YOUR ASSIGNMENT ->
For the entries below, the result should be an exact transcription of the lines from the one with "Click the 保存" up to and including the one with "The image size is (270, 291).", and only those.

[LISTED ENTRIES — start]

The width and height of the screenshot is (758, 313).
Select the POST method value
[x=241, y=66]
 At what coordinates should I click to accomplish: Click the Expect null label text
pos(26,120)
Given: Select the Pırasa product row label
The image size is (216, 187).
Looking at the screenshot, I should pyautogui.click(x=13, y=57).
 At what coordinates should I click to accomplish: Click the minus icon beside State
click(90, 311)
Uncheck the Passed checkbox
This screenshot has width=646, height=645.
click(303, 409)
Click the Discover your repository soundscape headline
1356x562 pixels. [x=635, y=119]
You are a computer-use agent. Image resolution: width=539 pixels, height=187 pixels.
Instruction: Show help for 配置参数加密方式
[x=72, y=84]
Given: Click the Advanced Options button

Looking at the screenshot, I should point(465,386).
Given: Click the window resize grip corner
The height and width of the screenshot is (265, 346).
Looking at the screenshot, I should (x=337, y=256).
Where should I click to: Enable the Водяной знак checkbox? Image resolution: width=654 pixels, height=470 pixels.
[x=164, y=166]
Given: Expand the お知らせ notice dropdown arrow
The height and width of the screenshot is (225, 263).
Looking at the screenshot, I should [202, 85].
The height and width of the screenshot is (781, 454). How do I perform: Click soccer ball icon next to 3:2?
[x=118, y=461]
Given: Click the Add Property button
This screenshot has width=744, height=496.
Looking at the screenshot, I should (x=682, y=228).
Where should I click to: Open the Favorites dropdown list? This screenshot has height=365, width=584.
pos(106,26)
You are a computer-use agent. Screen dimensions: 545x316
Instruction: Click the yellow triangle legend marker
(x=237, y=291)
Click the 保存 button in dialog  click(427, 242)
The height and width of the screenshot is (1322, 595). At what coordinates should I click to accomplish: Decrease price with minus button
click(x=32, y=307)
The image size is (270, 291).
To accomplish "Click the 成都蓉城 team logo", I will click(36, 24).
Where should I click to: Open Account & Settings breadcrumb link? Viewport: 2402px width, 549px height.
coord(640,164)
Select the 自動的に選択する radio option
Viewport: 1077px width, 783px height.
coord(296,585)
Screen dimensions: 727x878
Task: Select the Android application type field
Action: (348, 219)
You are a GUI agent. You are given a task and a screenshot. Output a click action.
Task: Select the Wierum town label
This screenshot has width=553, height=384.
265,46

[LISTED ENTRIES — finish]

THE ANSWER ->
Click the 保存 button in dialog  click(427, 242)
The height and width of the screenshot is (1322, 595). At what coordinates should I click to accomplish: Decrease price with minus button
click(x=32, y=307)
The image size is (270, 291).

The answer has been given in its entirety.